(Beginning of EXERCISE INPUTS)
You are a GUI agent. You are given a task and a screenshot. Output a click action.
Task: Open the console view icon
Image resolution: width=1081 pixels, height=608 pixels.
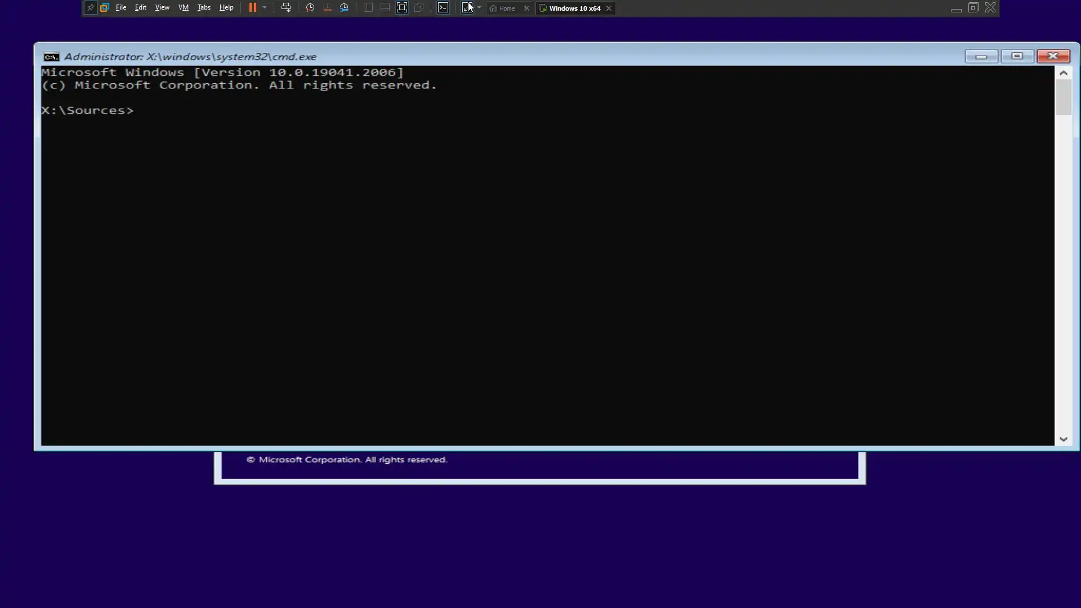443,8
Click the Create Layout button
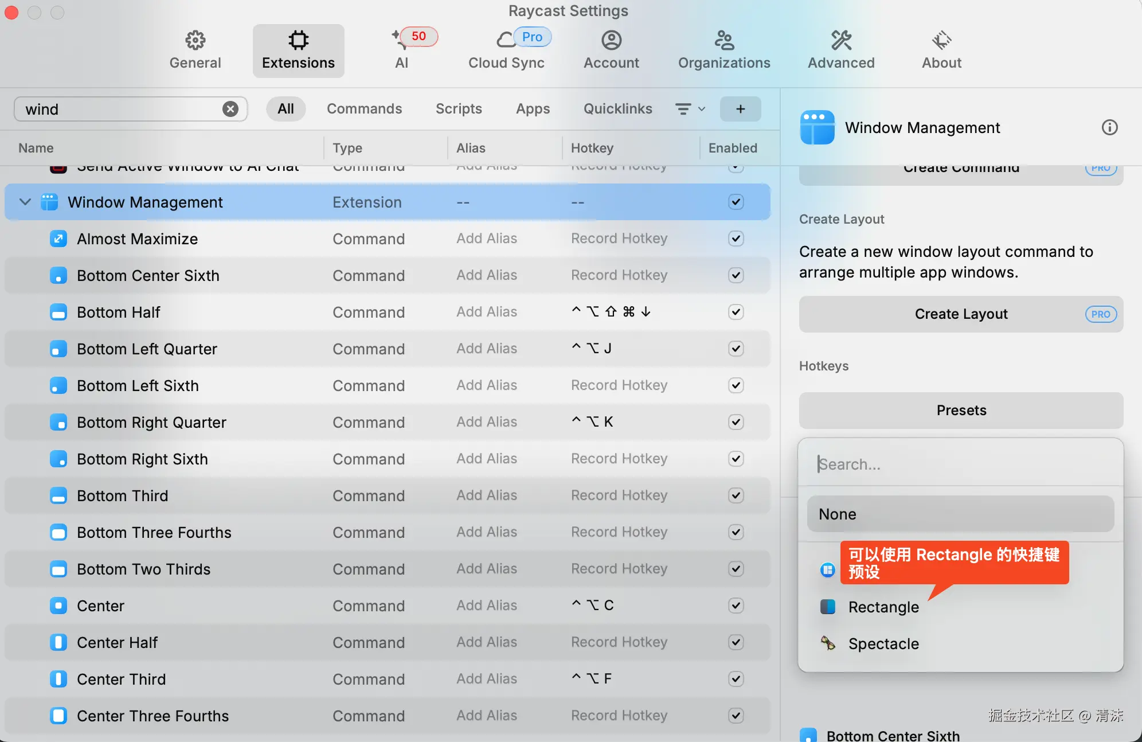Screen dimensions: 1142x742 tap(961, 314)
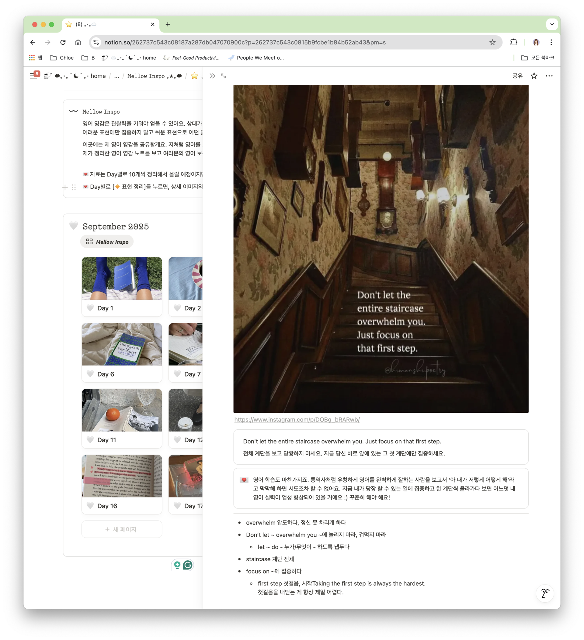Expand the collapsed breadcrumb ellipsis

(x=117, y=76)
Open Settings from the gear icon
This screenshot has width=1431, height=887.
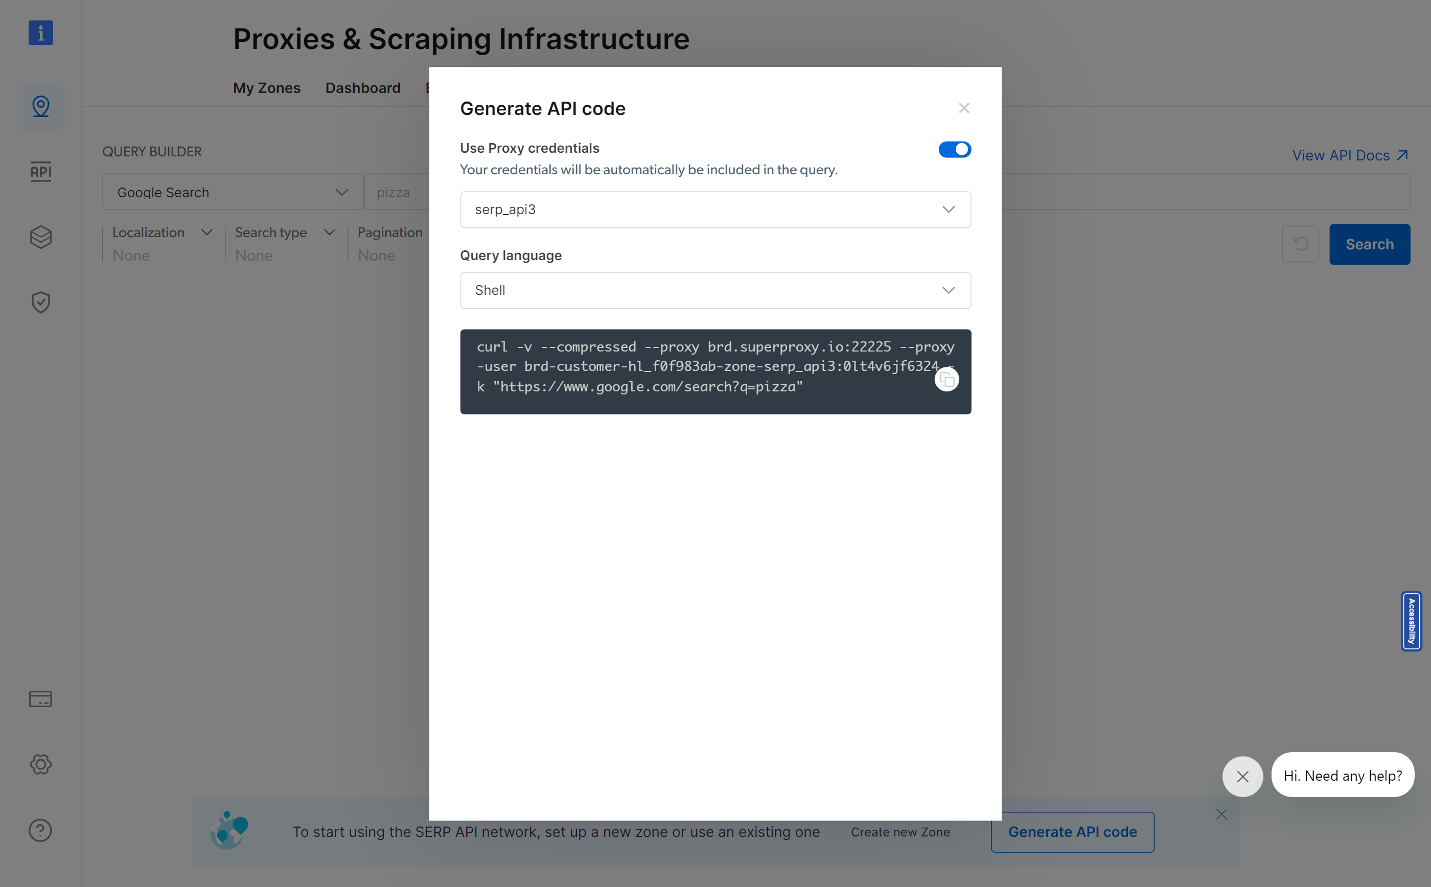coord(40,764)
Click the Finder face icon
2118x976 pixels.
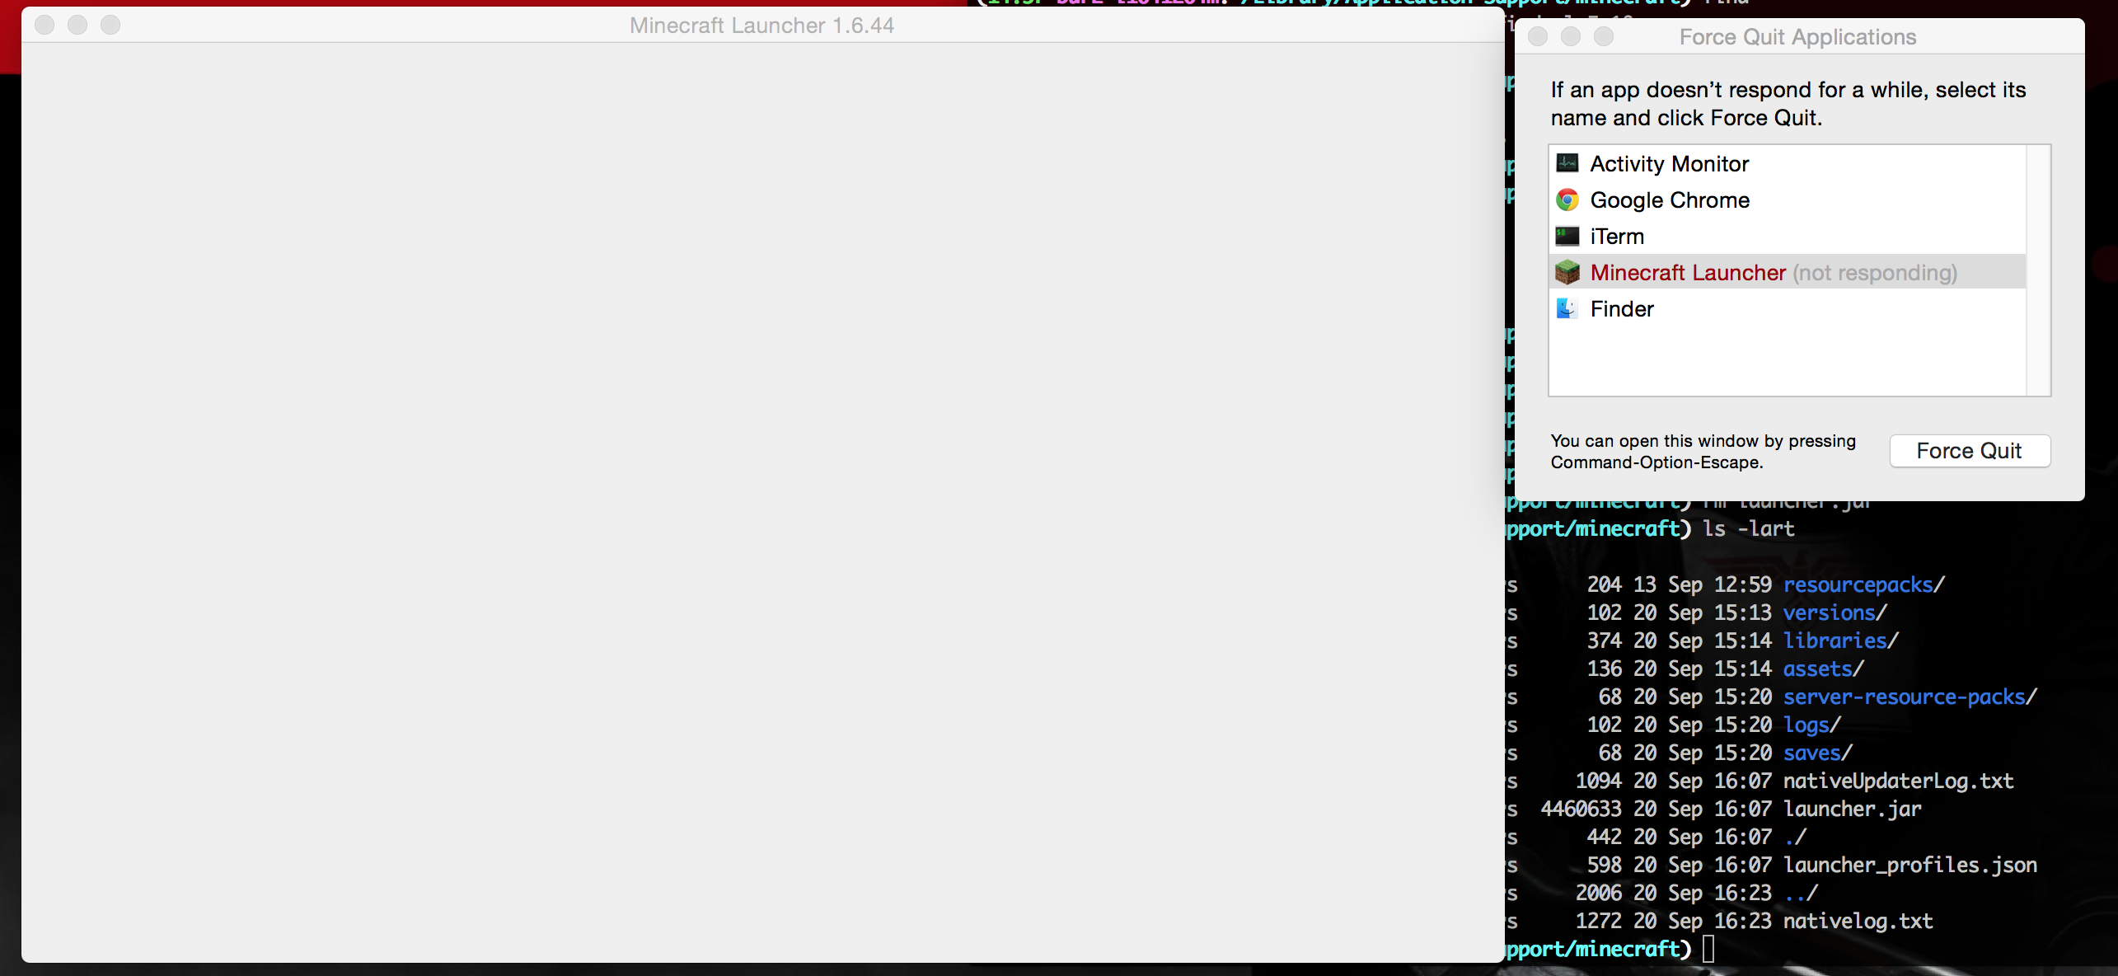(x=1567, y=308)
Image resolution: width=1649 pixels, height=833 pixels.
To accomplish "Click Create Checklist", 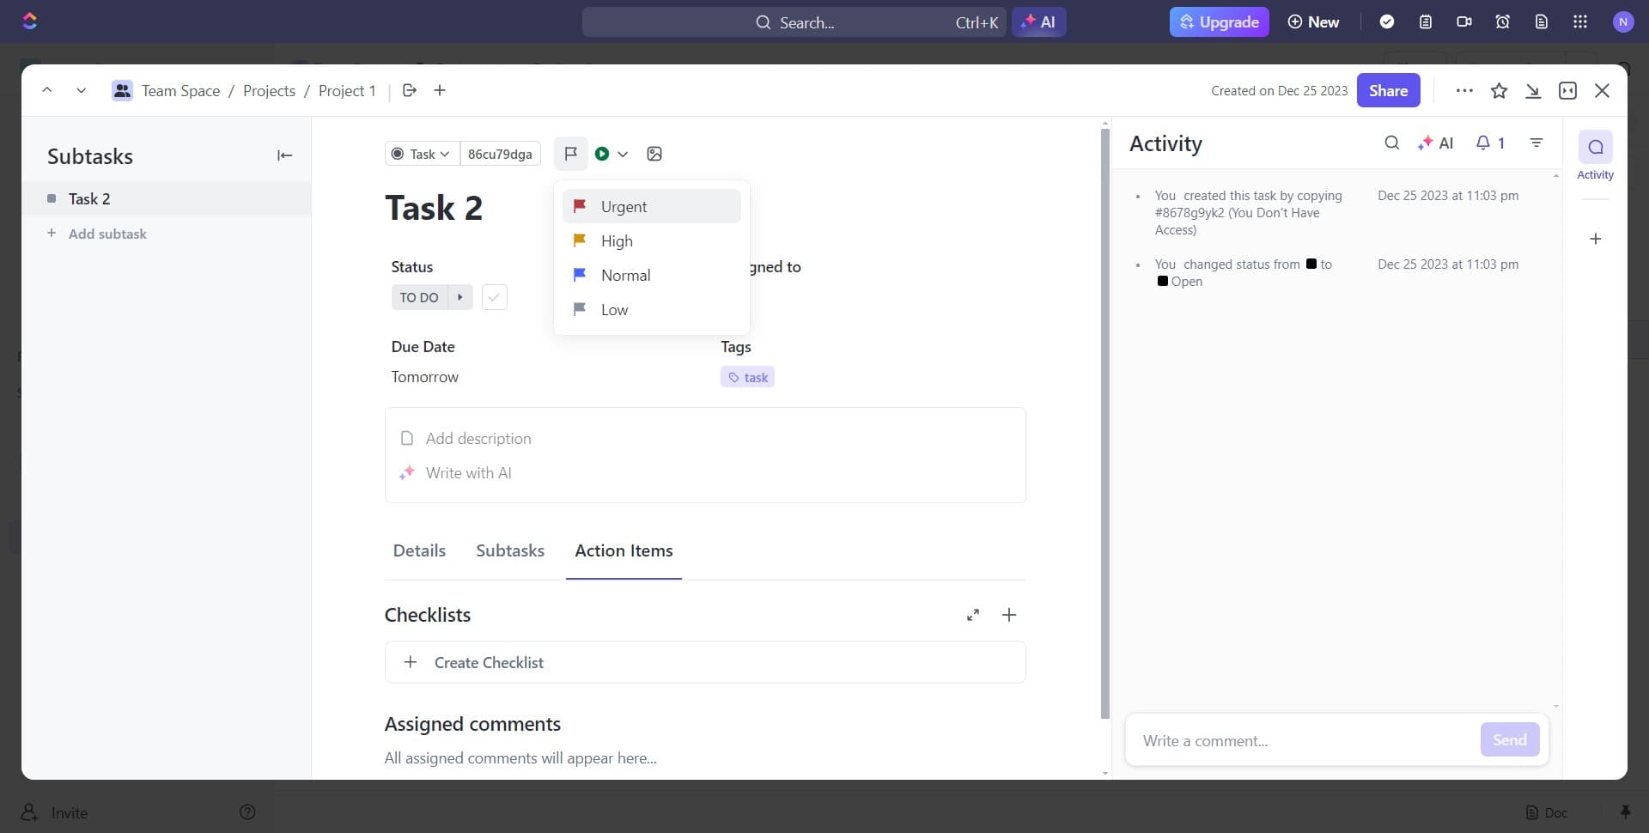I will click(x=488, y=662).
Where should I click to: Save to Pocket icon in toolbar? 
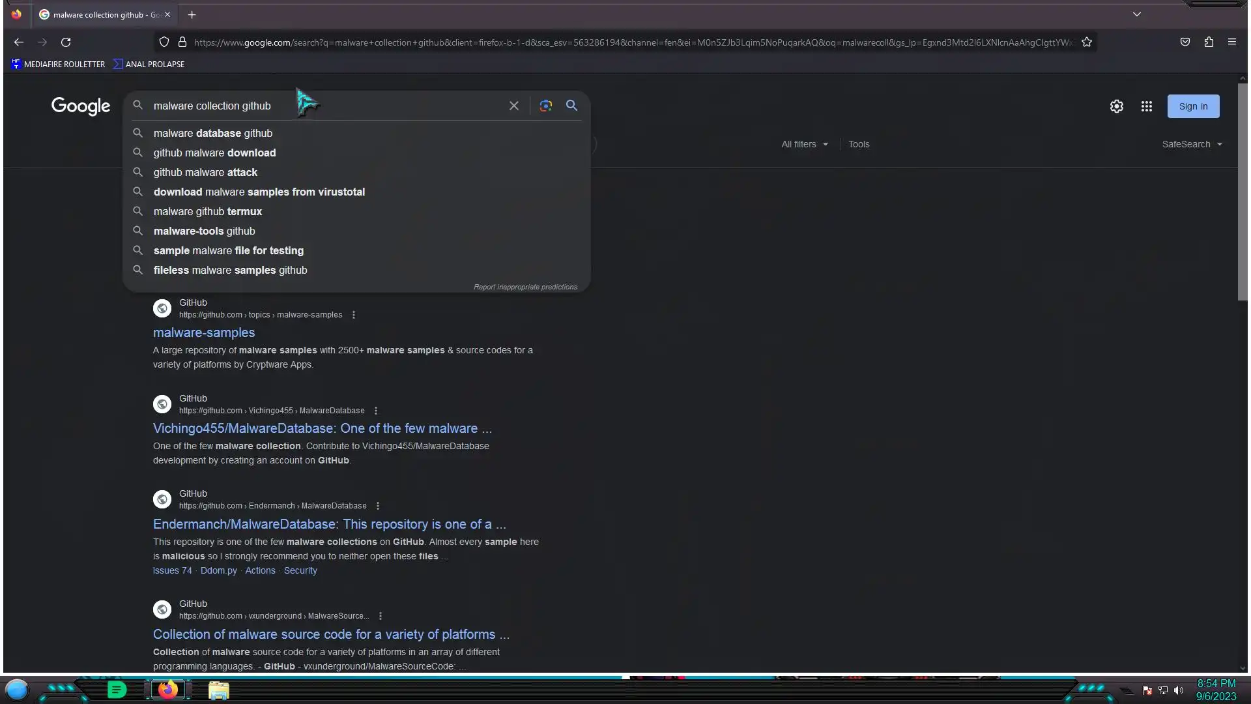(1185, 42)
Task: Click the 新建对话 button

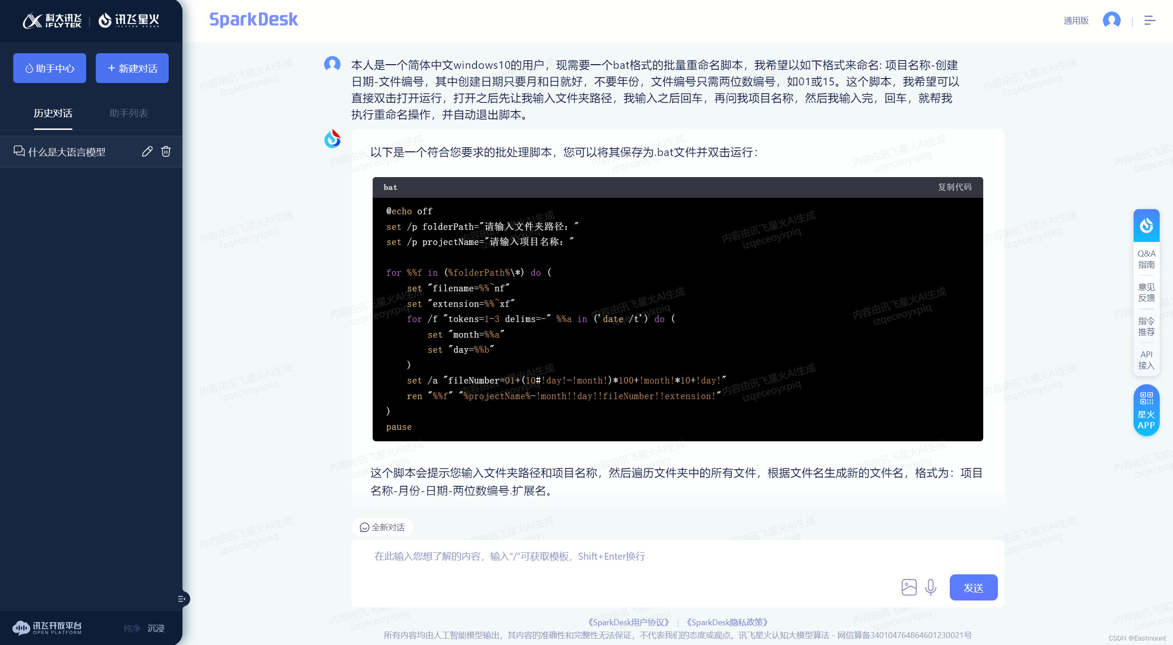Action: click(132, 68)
(End of EXERCISE INPUTS)
With the data above as the source, tally the lines that include the string "Open", and give that figure alone.

SOLUTION BELOW
2